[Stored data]
»»
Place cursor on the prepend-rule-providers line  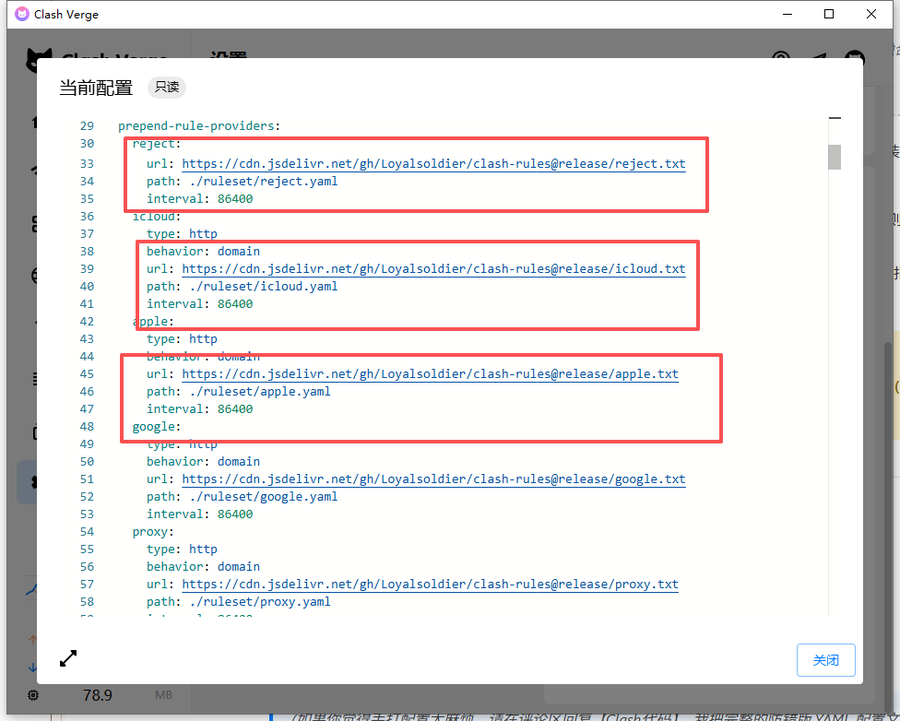coord(199,126)
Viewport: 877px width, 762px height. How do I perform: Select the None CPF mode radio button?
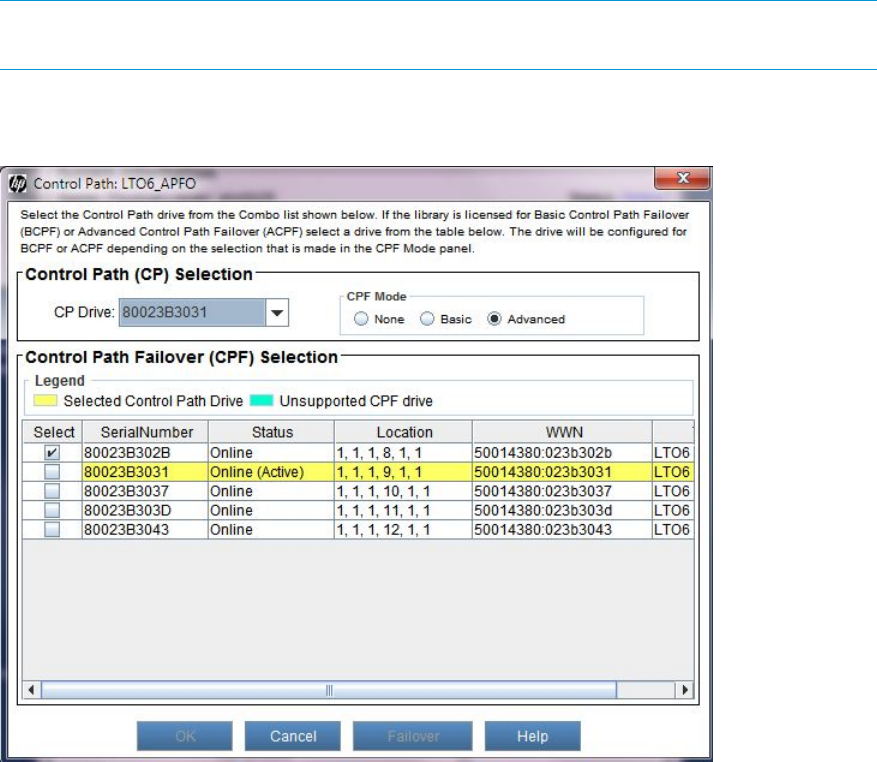point(360,319)
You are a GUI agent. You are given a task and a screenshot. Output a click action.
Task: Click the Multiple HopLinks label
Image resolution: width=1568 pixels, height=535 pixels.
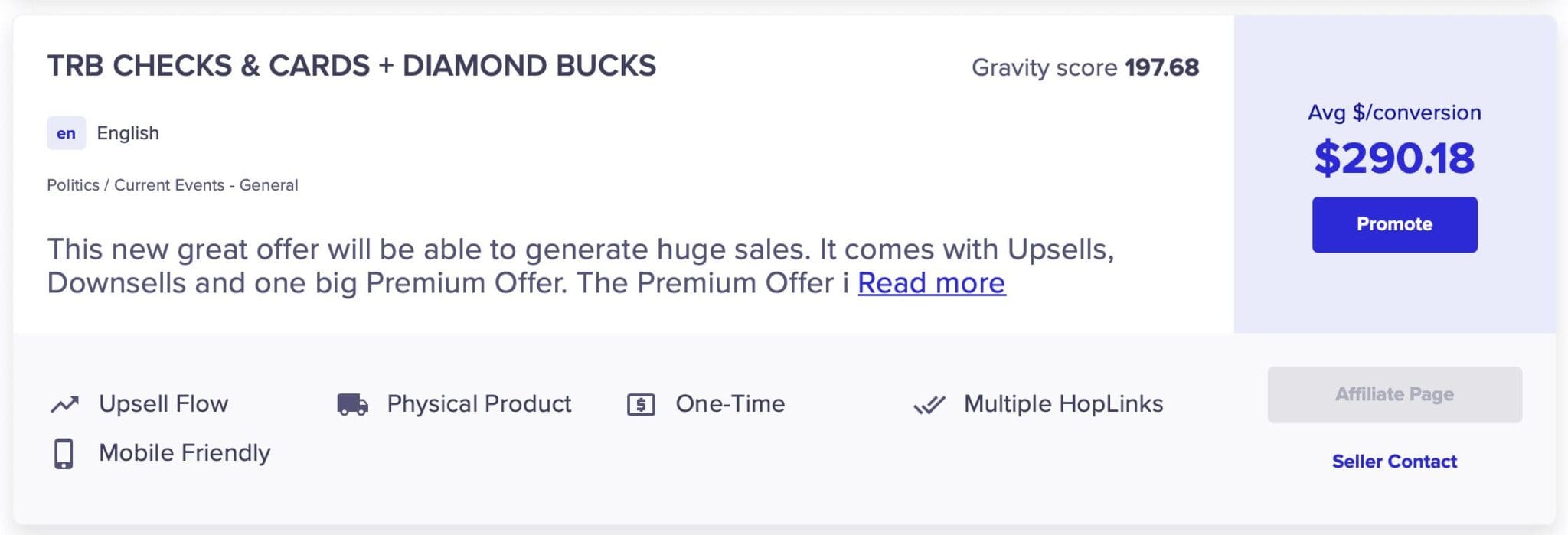[1063, 404]
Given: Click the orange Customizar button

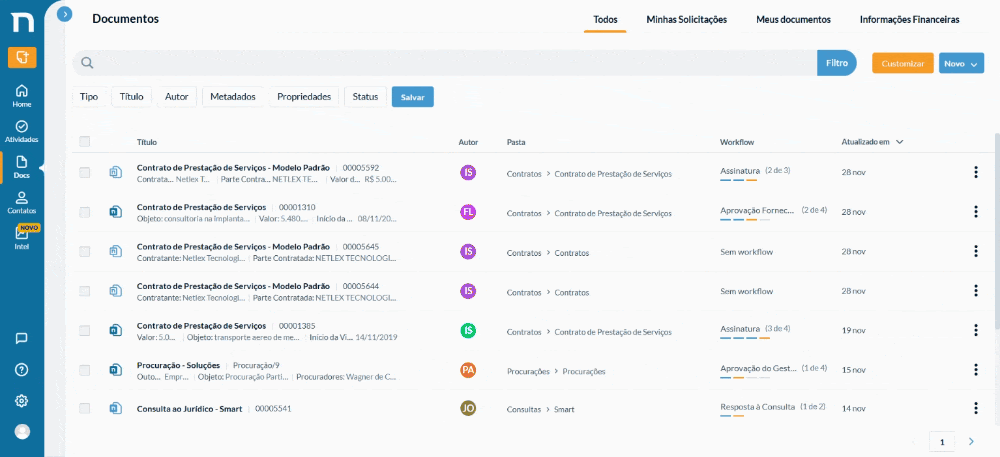Looking at the screenshot, I should point(902,63).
««
◆ ACTION ITEM: If pictures appear, drop them, and retype exactly the lines from the "Viewport: 877px width, 762px" line through the last line of the data above.

◆ ANSWER FOR THIS EXERCISE:
Viewport: 877px width, 762px height. How do I perform: Select the None CPF mode radio button?
point(360,319)
You are a GUI agent. You are given a task and a screenshot. Output a click action.
Task: Click the Multiple HopLinks label
Image resolution: width=1568 pixels, height=535 pixels.
[1063, 404]
Given: Click the orange Customizar button

Looking at the screenshot, I should point(902,63).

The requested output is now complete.